Following are some excerpts from a discussion on an internet message board. See if you can figure out what I find frustrating about it.


Idom: Ohkay, I'm just going to throw in a little of this and see if any discussion whatsoever springs forward. I've got to know and write a bit about this stuff so maybe a bit of insight would be helpful.

Okay, the topic- Epistemology. The more or less standard setup for this is Hintikka's S4 Epistemic Logic. Here are the basic rules that are used-

1. If you know that X implies Y, then if you know X is true, you know Y is true.

2. If you know that X is true, X must be true.

3. If you know X, then you know that you know X.

4. If you know that someone else knows X, then you know X.

So what do you lot think? Do these rules actually work realistically? For everything that you know, do you know that you know it?


Misc: Hmmmm. thats a tough one. If i know something is true, then it is true....



Lachie: Philosophy is useless.


Tithonus: In terms of the practical epistemology by which we live our everyday lives, I think most of our knowledge exists on the basis of trust, or confidence, often at an unconscious level, and for practical purposes this epistemology is superior to that of a systematically self-consistent type as you have detailed here.

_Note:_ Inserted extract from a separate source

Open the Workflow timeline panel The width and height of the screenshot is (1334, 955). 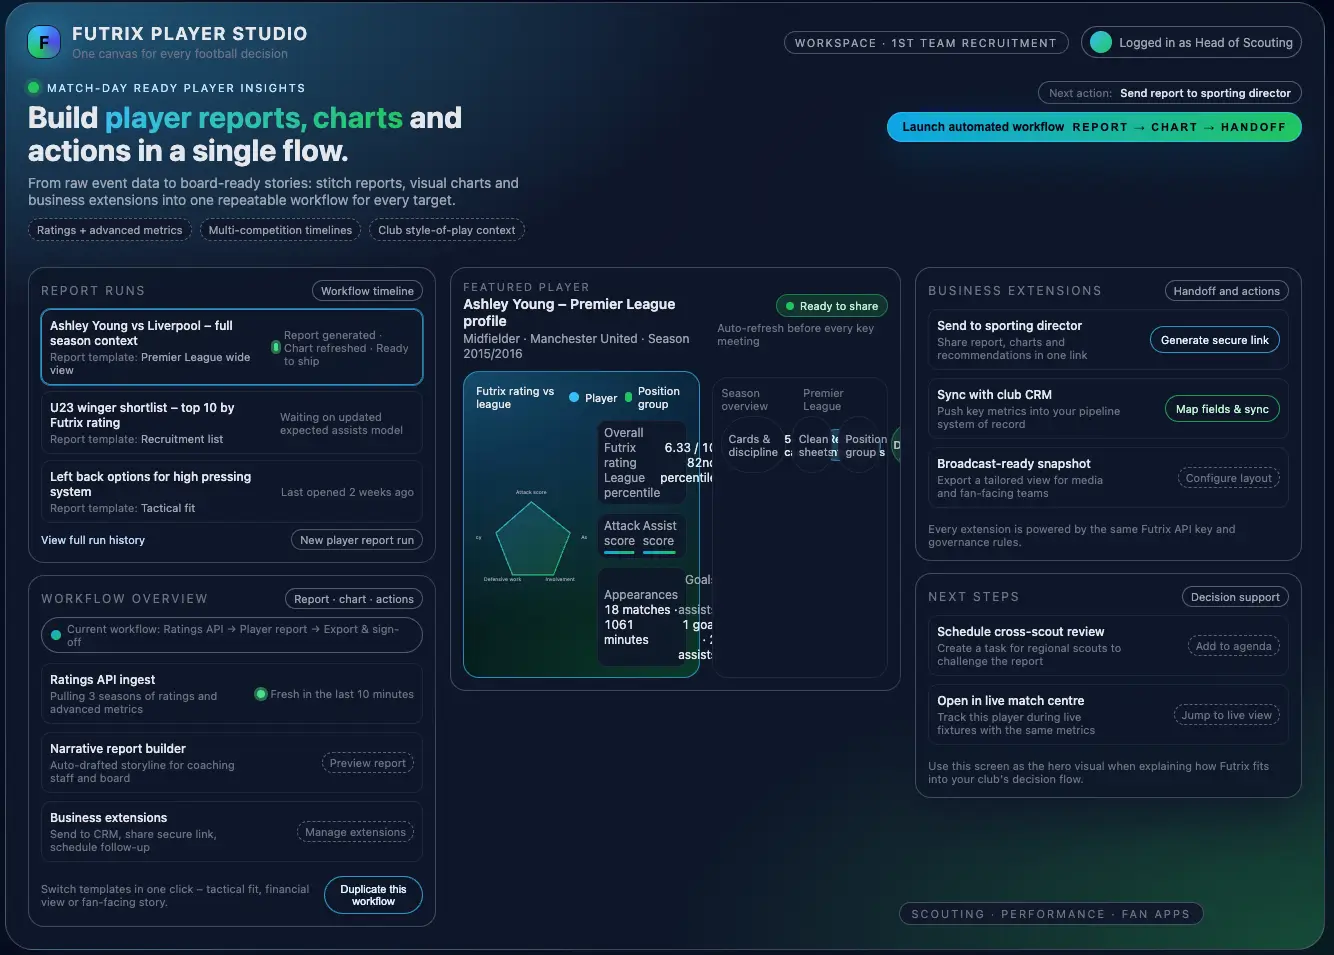pos(367,290)
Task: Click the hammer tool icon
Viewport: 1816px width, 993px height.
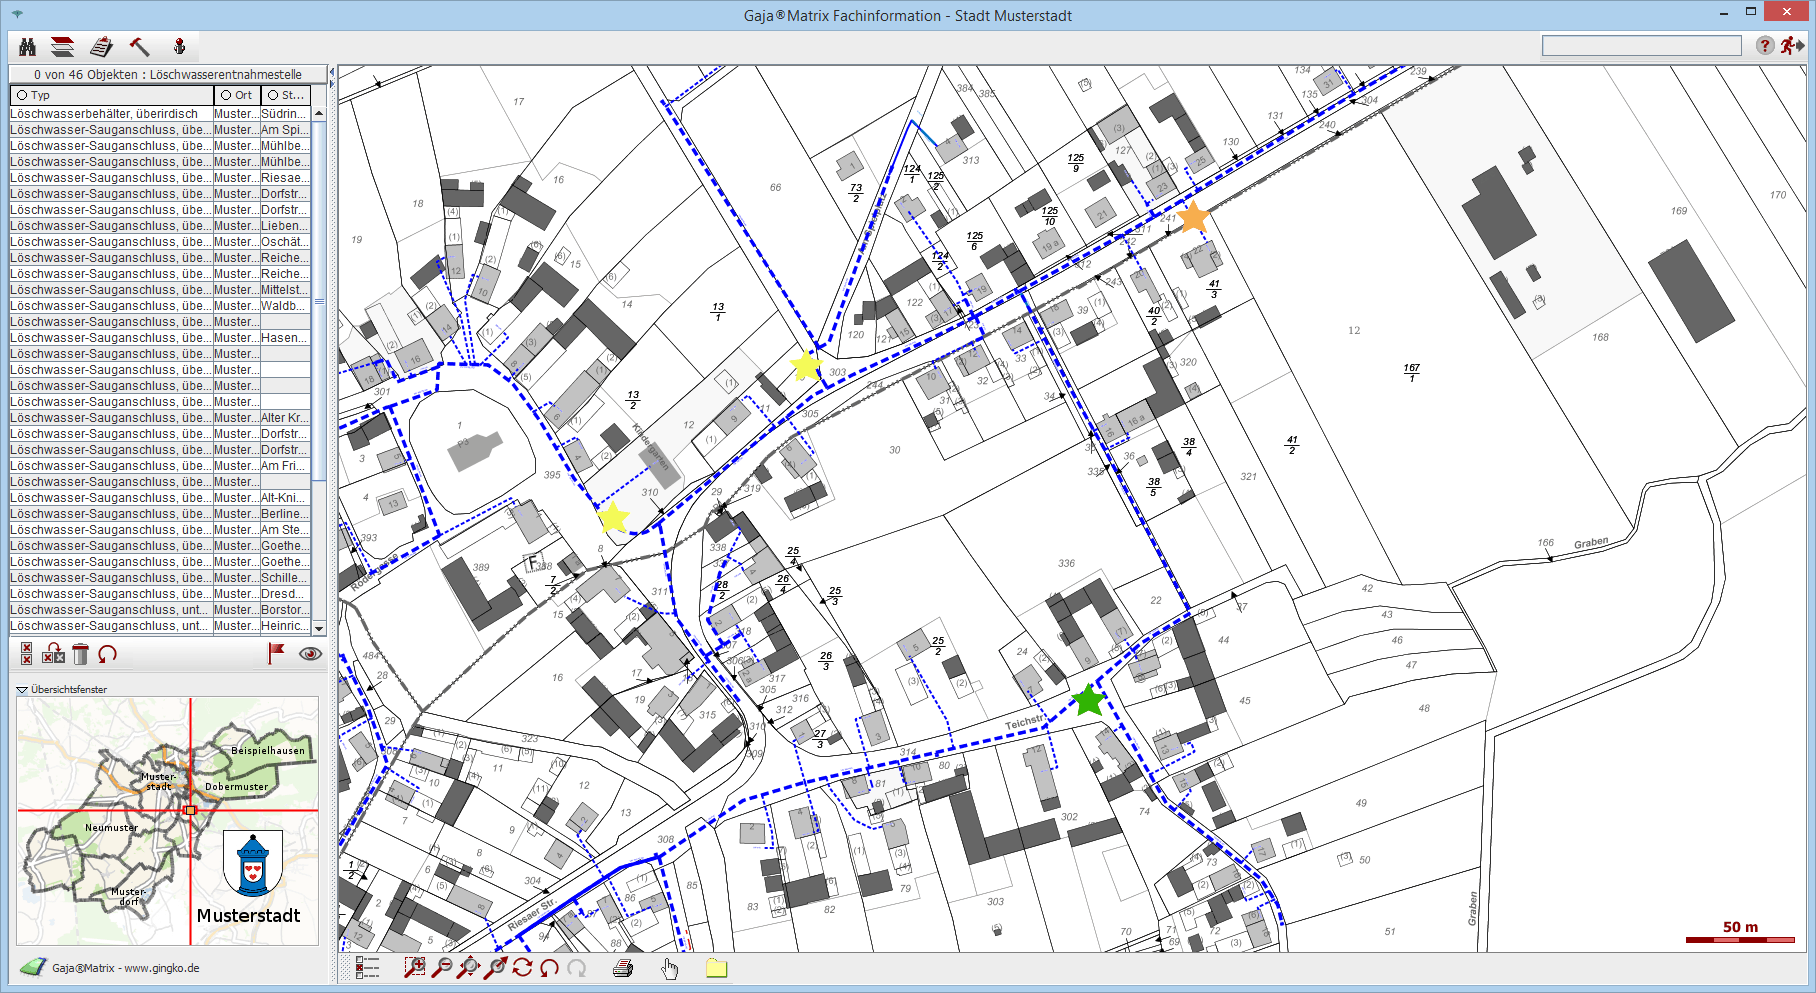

For example, I trust that bread will nourish me when I am hungry. This trust is not primarily the product of a consistent set of beliefs about the nature of bread and the nature of hunger. I might develop such a set of beliefs; but the primary source of my trust is simply the accumulated experience of having eaten things that I identified as bread many times in the past, when I was hungry, and found that the result was the abatement of that hunger. Most of this experience is only present on an unconscious level; I could describe to you only a very tiny fraction of the number of experiences I've had of eating bread, yet, the depth of the trust that I have for bread as a source of nourishment reflects much more than the conscious memories of it which I am able to summon.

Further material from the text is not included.